Page text:
California counties in stalemate with state over mental health coverage

Sacramento and Solano counties in California are in a current dispute with the state over mental health coverage for Medicaid beneficiaries, CapRadio reported March 16. 

The state is requiring the counties to begin managing and providing mental healthcare for Medi-Cal beneficiaries with severe mental illness enrolled in Oakland, Calif.-based Kaiser Permanente plans. The other 56 counties in California currently work this way, according to the publication. 

The two counties have refused, saying a lack of funding makes taking on these patients infeasible and will lead to a disruption of care for the nearly 50,000 specialty mental healthcare patients in the counties. 

California is offering an additional $11.6 million per year to Sacramento and $7.7 million a year to Solano, funds that would be taken from revenue other counties in the state use for behavioral health treatment costs, according to CapRadio.

Sacramento wants $36 million per year and Solano is seeking $17 million per year.

Stored data
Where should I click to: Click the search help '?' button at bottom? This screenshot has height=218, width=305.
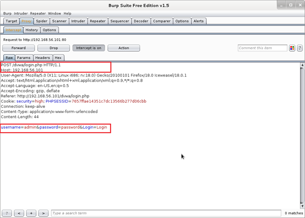(x=8, y=213)
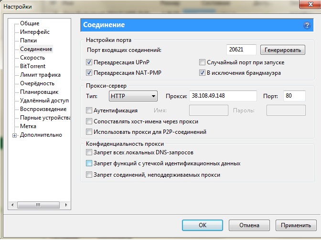Enable Случайный порт при запуске

[202, 62]
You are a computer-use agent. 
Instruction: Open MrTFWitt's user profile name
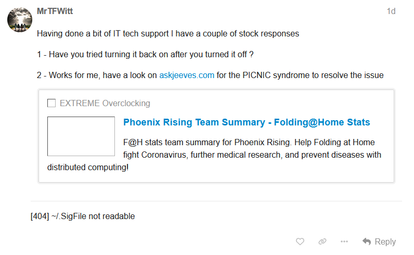[56, 11]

Problems to work on:
**1)** Transcribe the mental health coverage article, starting at "California is offering" and ending at "according to CapRadio.".
**2)** Condense the paragraph of the mental health coverage article that begins "California is offering an additional" into one shorter sentence that keeps its main facts.
**3)** According to the mental health coverage article, how much money per year is Solano County seeking?
Rely only on the article about the mental health coverage dispute.

Answers to the problems:
**1)**
California is offering an additional $11.6 million per year to Sacramento and $7.7 million a year to Solano, funds that would be taken from revenue other counties in the state use for behavioral health treatment costs, according to CapRadio.

**2)** CapRadio reports that California is offering Sacramento an extra $11.6 million and Solano an extra $7.7 million each year, taken from revenue other counties use for behavioral health treatment costs.

**3)** $17 million per year.